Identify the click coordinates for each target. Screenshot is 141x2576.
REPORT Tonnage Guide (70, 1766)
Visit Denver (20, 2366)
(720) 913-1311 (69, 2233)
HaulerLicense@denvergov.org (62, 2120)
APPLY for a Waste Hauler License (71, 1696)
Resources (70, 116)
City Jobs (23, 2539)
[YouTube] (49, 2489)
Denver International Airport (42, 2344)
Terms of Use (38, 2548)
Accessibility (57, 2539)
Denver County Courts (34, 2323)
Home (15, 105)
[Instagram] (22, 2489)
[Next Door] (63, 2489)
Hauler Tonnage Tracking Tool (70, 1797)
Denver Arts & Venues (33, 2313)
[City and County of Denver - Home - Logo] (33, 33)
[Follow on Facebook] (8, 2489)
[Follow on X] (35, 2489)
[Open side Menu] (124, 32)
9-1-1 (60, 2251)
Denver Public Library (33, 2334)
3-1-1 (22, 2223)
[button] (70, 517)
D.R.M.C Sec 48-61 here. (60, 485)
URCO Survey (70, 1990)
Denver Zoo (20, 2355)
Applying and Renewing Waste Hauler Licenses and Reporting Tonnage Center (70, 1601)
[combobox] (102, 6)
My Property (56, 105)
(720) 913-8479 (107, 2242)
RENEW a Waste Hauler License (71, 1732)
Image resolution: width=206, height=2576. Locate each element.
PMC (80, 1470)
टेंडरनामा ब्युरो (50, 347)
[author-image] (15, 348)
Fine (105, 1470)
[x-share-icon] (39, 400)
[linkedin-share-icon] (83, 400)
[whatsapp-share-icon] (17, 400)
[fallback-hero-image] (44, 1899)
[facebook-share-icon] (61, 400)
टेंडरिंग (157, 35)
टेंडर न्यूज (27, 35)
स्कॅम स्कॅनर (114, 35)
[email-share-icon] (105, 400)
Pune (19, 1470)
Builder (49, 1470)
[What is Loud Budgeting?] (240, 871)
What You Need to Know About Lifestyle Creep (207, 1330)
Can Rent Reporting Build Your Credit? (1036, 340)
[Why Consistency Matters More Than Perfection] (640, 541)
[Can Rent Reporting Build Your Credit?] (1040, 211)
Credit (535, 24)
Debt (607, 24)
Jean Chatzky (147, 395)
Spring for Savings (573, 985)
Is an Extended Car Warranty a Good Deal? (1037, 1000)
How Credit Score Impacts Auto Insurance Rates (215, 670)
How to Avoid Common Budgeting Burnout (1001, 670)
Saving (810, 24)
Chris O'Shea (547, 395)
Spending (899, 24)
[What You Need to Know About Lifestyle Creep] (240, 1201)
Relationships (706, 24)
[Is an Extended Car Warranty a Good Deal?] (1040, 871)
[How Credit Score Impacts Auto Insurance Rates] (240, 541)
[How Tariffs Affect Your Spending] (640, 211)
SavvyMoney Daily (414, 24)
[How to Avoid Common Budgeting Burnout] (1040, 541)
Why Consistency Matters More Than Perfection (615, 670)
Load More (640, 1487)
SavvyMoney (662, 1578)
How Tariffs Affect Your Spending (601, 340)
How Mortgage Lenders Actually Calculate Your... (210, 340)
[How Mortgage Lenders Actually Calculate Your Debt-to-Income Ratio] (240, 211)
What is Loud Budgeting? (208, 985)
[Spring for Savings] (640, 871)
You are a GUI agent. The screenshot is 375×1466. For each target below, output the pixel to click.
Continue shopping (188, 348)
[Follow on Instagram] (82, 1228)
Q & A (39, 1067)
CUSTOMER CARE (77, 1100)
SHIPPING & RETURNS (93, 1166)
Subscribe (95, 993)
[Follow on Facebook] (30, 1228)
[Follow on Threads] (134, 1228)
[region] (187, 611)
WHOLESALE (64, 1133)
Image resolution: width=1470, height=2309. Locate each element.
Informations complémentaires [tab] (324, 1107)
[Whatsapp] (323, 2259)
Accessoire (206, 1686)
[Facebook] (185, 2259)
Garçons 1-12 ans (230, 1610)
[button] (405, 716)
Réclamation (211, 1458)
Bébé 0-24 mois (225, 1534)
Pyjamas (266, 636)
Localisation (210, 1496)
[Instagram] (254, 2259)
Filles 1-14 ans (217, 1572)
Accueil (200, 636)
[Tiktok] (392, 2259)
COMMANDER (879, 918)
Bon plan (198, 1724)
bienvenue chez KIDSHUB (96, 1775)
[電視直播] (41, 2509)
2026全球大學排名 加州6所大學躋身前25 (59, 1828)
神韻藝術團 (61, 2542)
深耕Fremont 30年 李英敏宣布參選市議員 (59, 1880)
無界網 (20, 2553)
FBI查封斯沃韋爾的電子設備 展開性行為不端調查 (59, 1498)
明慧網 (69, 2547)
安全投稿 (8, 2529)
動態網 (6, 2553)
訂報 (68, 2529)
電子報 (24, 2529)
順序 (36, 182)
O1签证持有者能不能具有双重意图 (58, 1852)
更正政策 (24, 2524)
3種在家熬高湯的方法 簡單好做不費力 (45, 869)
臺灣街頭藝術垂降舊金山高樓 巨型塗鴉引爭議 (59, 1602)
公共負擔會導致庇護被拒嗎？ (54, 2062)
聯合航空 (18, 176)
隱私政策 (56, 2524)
* * *
> TASK
Going through the listing above, copy out every line that has the string "Warranty".

> TASK ANSWER
Is an Extended Car Warranty a Good Deal? (1037, 1000)
[Is an Extended Car Warranty a Good Deal?] (1040, 871)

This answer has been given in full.